*Text shown*
■ ■ ■

Eastern District of Texas: The Venue Choice and the Real Strategic Goal
DJI's choice of the Eastern District of Texas—one of the most plaintiff-friendly patent venues in the United States—is deliberate. Understanding why requires understanding what an injunction can accomplish that DJI's own products currently cannot. The Luna Ultra is freely available for sale in the U.S. market; the Osmo Pocket 4P is not. A court order removing the Luna from shelves would effectively eliminate DJI's most direct American competitor in the category—before DJI has sold a single comparable product of its own in that market.
Whether that injunction will materialize is a separate question. Several analysts who have reviewed the complaints noted that obtaining a preliminary injunction halting Luna sales during litigation carries a high legal bar and is considered unlikely to succeed. For now, the Luna Ultra remains on sale in the U.S. while the case enters what is expected to be a lengthy patent litigation process.

■ ■ ■

*Provided data*

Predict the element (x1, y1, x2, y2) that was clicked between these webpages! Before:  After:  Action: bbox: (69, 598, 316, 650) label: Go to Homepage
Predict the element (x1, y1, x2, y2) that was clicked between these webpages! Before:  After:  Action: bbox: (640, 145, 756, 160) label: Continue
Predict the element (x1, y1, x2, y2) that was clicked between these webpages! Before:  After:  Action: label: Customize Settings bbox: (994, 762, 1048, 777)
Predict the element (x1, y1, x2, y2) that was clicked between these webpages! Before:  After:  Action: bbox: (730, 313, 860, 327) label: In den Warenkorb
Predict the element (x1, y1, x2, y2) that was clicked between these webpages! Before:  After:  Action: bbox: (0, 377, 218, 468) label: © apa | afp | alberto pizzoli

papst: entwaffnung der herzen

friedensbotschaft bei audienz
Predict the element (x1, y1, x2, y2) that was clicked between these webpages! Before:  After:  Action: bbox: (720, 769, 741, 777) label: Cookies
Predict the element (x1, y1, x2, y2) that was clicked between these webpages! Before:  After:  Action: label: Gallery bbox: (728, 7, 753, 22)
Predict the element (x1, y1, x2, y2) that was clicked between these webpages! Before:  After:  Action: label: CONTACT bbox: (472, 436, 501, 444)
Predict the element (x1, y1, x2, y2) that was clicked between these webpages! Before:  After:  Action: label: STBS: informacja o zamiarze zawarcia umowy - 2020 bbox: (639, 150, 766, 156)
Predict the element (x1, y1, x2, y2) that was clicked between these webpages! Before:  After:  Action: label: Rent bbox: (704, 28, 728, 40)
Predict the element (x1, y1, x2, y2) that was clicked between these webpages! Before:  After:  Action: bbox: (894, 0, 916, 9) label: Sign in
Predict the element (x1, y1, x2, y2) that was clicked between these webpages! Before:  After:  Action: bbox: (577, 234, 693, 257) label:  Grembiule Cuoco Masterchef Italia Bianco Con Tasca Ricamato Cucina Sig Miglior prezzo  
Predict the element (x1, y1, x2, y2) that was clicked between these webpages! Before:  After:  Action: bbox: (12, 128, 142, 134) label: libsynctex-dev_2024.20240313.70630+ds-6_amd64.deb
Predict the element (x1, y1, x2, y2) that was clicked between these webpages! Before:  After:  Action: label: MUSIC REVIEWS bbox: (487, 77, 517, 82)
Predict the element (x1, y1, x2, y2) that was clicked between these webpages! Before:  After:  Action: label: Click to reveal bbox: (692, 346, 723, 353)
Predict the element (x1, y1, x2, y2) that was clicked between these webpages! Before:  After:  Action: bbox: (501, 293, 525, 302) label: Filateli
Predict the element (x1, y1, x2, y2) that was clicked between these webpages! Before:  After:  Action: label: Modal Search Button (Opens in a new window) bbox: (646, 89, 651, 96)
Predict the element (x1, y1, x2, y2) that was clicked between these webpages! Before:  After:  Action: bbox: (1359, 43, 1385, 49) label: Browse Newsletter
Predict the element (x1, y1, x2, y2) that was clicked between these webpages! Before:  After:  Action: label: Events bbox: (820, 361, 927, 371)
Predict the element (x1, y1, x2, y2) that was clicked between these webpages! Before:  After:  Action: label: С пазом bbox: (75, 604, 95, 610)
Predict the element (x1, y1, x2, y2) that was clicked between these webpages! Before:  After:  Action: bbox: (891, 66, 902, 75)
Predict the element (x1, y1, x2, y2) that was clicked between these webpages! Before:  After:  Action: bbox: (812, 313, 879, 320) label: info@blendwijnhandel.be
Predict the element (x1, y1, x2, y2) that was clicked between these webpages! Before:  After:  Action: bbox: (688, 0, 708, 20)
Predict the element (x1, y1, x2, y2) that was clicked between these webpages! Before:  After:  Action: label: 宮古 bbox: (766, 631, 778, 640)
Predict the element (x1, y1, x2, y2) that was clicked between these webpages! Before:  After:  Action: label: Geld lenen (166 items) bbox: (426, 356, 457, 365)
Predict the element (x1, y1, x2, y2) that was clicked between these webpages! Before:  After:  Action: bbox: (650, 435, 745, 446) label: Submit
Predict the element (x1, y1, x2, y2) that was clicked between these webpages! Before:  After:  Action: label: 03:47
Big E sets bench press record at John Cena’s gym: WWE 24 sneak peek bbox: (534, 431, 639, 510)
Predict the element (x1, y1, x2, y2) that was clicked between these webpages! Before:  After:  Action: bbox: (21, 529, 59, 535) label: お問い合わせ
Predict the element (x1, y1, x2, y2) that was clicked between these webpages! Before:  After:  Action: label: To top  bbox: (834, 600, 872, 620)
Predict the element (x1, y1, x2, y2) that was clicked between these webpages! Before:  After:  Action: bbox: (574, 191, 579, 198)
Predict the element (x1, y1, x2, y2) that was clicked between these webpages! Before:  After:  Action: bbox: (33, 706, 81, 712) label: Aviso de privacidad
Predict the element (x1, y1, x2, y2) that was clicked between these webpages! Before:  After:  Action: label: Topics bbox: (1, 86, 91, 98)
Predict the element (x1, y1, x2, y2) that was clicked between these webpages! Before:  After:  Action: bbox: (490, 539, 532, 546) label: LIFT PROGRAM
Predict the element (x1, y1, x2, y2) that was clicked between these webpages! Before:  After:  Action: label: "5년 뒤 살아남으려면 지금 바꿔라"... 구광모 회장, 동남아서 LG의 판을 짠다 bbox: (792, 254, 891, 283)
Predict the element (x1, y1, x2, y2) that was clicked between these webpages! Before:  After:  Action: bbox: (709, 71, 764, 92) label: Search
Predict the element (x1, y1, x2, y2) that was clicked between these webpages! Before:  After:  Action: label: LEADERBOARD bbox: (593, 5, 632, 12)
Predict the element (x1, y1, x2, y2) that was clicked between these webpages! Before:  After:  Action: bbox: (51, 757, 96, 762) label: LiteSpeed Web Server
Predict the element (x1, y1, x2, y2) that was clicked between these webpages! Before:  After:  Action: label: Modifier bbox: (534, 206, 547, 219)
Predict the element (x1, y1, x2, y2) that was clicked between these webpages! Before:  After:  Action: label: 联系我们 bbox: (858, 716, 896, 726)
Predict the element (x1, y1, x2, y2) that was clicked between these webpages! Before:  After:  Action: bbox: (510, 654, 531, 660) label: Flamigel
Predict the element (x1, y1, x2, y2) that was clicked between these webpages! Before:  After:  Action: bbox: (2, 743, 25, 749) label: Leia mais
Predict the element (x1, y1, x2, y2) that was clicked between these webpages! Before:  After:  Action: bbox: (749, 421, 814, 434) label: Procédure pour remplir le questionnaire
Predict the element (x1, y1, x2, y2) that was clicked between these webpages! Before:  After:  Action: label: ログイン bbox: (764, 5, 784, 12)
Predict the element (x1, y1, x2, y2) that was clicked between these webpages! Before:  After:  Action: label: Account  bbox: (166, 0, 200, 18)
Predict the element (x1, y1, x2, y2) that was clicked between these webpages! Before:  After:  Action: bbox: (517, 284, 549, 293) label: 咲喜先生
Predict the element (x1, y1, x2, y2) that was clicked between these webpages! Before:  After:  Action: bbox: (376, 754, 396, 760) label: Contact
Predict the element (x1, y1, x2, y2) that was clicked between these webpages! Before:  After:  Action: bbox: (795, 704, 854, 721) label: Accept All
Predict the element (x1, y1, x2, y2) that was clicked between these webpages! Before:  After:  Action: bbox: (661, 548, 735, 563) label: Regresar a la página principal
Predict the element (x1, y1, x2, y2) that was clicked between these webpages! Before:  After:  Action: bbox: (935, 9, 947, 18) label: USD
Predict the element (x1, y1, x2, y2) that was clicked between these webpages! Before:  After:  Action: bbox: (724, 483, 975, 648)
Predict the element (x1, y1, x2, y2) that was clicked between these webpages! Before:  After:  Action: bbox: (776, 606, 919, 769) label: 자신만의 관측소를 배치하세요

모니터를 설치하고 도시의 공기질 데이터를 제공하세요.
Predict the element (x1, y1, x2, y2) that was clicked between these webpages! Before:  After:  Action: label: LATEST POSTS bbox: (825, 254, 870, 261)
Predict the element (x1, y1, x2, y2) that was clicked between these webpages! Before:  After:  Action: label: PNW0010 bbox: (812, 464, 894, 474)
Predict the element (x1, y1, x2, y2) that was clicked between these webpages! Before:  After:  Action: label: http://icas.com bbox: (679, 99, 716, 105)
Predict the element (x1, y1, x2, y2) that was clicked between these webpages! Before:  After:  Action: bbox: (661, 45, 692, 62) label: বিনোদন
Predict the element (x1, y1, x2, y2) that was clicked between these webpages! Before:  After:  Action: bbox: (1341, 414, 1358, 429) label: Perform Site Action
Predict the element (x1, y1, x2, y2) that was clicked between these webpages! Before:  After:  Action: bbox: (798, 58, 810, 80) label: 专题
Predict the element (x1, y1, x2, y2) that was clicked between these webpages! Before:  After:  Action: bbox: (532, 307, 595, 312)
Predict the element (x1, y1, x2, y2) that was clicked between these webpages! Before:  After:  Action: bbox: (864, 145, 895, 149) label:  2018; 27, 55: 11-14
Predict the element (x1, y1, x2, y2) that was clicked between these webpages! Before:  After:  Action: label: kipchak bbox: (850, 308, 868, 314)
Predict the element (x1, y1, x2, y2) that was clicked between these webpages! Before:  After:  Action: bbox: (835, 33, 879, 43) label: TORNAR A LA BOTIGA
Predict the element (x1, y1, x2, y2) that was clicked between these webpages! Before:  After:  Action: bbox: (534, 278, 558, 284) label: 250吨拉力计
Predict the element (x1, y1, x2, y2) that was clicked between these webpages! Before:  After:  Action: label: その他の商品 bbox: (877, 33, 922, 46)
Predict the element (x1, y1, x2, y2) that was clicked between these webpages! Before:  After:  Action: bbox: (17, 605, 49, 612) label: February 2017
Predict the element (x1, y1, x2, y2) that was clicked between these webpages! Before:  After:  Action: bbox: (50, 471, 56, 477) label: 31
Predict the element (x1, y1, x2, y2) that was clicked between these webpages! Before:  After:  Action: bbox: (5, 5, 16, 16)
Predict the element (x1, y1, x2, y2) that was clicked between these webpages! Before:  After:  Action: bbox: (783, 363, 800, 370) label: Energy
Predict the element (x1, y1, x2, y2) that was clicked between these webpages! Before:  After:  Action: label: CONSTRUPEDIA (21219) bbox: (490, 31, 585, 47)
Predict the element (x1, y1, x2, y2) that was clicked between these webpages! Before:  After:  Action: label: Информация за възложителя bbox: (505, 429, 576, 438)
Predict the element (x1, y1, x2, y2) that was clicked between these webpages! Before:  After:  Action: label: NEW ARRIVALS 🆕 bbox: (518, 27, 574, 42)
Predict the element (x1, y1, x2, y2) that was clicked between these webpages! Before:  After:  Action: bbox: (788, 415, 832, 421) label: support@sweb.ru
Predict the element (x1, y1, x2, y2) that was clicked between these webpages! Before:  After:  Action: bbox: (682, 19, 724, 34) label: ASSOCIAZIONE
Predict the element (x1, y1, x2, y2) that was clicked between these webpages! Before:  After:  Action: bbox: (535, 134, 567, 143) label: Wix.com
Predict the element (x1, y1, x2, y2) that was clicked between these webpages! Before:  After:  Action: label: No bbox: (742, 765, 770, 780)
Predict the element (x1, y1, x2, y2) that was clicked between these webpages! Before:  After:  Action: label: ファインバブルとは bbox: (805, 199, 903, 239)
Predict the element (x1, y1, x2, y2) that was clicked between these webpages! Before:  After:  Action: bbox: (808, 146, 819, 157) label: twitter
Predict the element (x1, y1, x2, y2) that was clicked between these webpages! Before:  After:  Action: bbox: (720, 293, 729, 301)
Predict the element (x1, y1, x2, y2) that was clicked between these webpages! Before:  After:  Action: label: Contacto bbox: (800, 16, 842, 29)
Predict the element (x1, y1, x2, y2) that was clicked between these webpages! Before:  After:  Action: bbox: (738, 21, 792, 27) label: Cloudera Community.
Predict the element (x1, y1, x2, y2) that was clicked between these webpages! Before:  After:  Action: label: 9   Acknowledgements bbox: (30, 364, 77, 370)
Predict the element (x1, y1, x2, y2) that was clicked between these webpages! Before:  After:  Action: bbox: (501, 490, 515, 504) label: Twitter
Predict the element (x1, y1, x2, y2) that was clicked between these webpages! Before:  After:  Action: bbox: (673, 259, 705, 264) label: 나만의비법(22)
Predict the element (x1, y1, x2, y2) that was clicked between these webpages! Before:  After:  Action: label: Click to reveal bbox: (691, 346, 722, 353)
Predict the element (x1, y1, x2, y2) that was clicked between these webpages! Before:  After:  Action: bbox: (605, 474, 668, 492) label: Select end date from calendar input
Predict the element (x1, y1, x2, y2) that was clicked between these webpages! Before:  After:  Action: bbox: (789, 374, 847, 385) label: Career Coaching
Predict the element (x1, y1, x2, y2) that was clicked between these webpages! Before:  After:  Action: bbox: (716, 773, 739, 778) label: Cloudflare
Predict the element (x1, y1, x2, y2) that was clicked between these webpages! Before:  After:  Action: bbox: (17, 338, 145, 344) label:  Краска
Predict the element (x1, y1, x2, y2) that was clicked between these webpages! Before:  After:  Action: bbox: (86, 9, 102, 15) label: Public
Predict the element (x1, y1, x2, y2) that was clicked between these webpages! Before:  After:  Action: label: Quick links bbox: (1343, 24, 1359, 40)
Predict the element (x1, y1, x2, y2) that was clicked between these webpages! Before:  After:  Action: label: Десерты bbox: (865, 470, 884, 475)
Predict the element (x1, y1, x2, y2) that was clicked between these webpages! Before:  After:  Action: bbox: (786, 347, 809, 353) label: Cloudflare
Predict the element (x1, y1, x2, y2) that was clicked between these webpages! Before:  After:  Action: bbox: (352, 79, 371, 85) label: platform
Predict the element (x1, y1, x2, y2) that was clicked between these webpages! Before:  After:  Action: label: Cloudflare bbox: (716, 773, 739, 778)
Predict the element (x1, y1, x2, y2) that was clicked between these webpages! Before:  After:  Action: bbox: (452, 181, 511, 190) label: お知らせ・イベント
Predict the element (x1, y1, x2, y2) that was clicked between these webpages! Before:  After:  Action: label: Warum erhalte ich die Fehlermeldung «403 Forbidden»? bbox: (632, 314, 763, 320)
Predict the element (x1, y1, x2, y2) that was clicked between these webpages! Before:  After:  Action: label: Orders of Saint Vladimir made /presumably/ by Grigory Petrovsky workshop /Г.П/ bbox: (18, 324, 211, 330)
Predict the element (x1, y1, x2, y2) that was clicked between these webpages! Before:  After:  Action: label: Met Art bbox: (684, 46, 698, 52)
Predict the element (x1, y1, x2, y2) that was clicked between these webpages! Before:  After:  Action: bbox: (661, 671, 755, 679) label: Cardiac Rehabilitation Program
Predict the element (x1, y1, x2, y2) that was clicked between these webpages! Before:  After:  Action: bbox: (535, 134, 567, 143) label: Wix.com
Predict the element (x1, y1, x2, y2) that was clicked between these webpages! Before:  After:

■ ■ ■

*Task objective*
From the passage on DJI's venue choice, quote everything between "Whether that injunction" and "patent litigation process.", inclusive. The listing is unrelated material.

*Solution to this problem*
Whether that injunction will materialize is a separate question. Several analysts who have reviewed the complaints noted that obtaining a preliminary injunction halting Luna sales during litigation carries a high legal bar and is considered unlikely to succeed. For now, the Luna Ultra remains on sale in the U.S. while the case enters what is expected to be a lengthy patent litigation process.